» Text
Tiny Core Extensions > TCE Tips & Tricks
Cpu frequency scaling basics
bmarkus:
Did you change the governor to userspace?
bigpcman:
--- Quote from: bmarkus on August 14, 2009, 03:39:06 AM ---Did you change the governor to userspace?
--- End quote ---
I set the governor to "On Demand High" in the Basic section - "AC on" in the cpufreq.conf file. I assume this sets the system governor to "ondemand" as long as the computer is "plugged" into AC and is not running on batteries. When idle the coufreq-info does indeed report "ondemnd" governor active.
However, for some reason the system switches over to the performance mode when the cpu gets busy. But never beyond 1.3Ghz. Strange.
edit: Well I guess I have been a little slow to pick up the fact the cpufreqd daemon is a user space program and overrides/ conflicts with the other governors like "ondemand".
I finally got around to reading the IBM document bmarkus suggested. It states:
--- Code: ---The "userspace governor"
Use the userspace governor if you want to impose a unique power policy that is not provided by other
kernel governors or if you want to experiment with directly setting different power policies.
This governor allows any user space program to set the processor frequency. User space daemons such as
cpuspeed control the processor speed through the userspace governor interface. Because user space
programs can react to any number of conditions or events, this governor (in conjunction with a user
space program) provides you with the most freedom in setting processor speed. The userspace governor
does not dynamically change the CPU frequency or react to processor load - it only provides a
mechanism to set the frequency (through the use of the scaling_speed parameter discussed later).
The cpuspeed program is an example of a user space program that you can use to control the processor
speed. Red Hat Enterprise Linux 5.3 provides cpuspeed and the daemon runs by default. Other example
daemons that work with the userspace governor to adjust the CPU frequency are:
cpufreqd
http://www.linux.it/~malattia/wiki/index.php/Cpufreqd (http://www.linux.it/~malattia/wiki/
index.php/Cpufreqd)
--- End code ---
So by setting the governor to "userspace" directly in the /sys/devices/system/cpu/cpu0/cpufreq/scaling_governor file I finally get the desired effect.

» What this exercise asks
[1] According to the forum thread, which Red Hat Enterprise Linux release provides cpuspeed and runs the daemon by default?
[2] Decide whether each statement agrees with the forum thread, answering yes or no and quoting the words that settle it: (a) The userspace governor changes the CPU frequency in response to processor load. (b) When the system switched to performance mode, it never went beyond 1.3Ghz. (c) The governor was set to "On Demand High" in the Advanced section of the cpufreq.conf file.
[3] Reproduce the part of the forum thread from "Use the userspace" up to and including "parameter discussed later).".

» Provided material
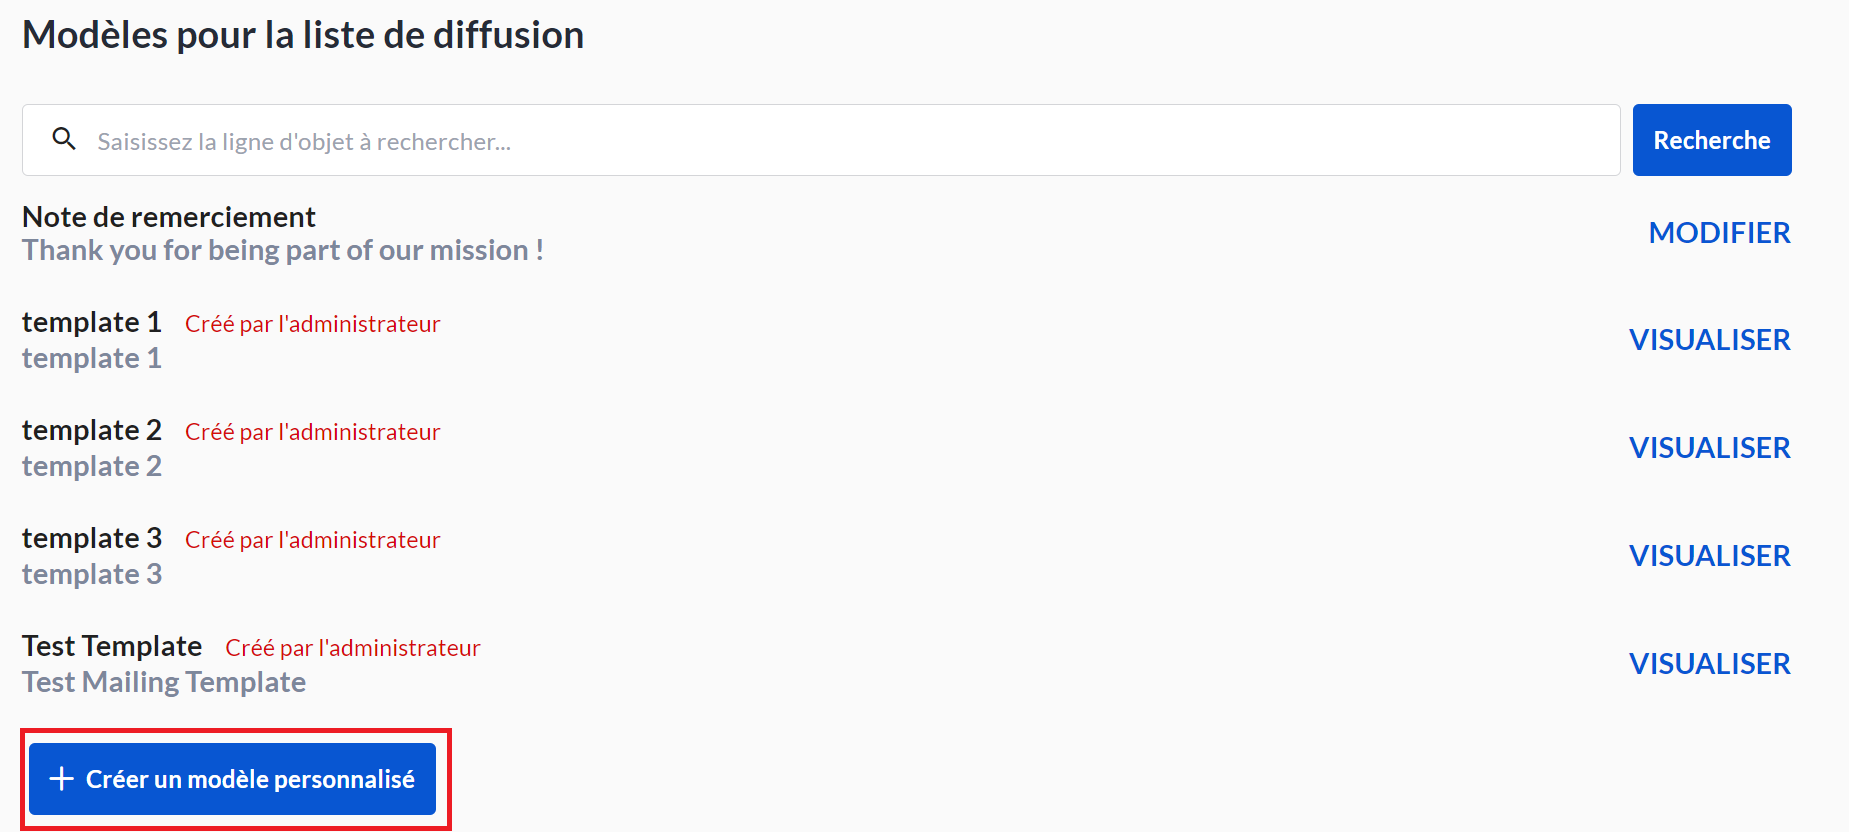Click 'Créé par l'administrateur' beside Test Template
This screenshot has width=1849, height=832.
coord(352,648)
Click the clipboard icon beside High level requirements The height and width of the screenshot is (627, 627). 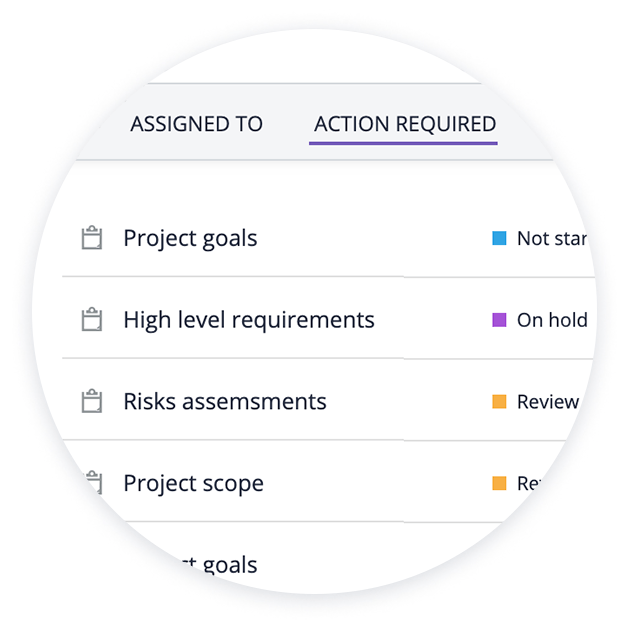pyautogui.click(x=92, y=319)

» Answers provided
[1] Red Hat Enterprise Linux 5.3.

[2]
(a) No: "The userspace governor does not dynamically change the CPU frequency or react to processor load"
(b) Yes: "But never beyond 1.3Ghz."
(c) No: "I set the governor to "On Demand High" in the Basic section"

[3]
Use the userspace governor if you want to impose a unique power policy that is not provided by other
kernel governors or if you want to experiment with directly setting different power policies.
This governor allows any user space program to set the processor frequency. User space daemons such as
cpuspeed control the processor speed through the userspace governor interface. Because user space
programs can react to any number of conditions or events, this governor (in conjunction with a user
space program) provides you with the most freedom in setting processor speed. The userspace governor
does not dynamically change the CPU frequency or react to processor load - it only provides a
mechanism to set the frequency (through the use of the scaling_speed parameter discussed later).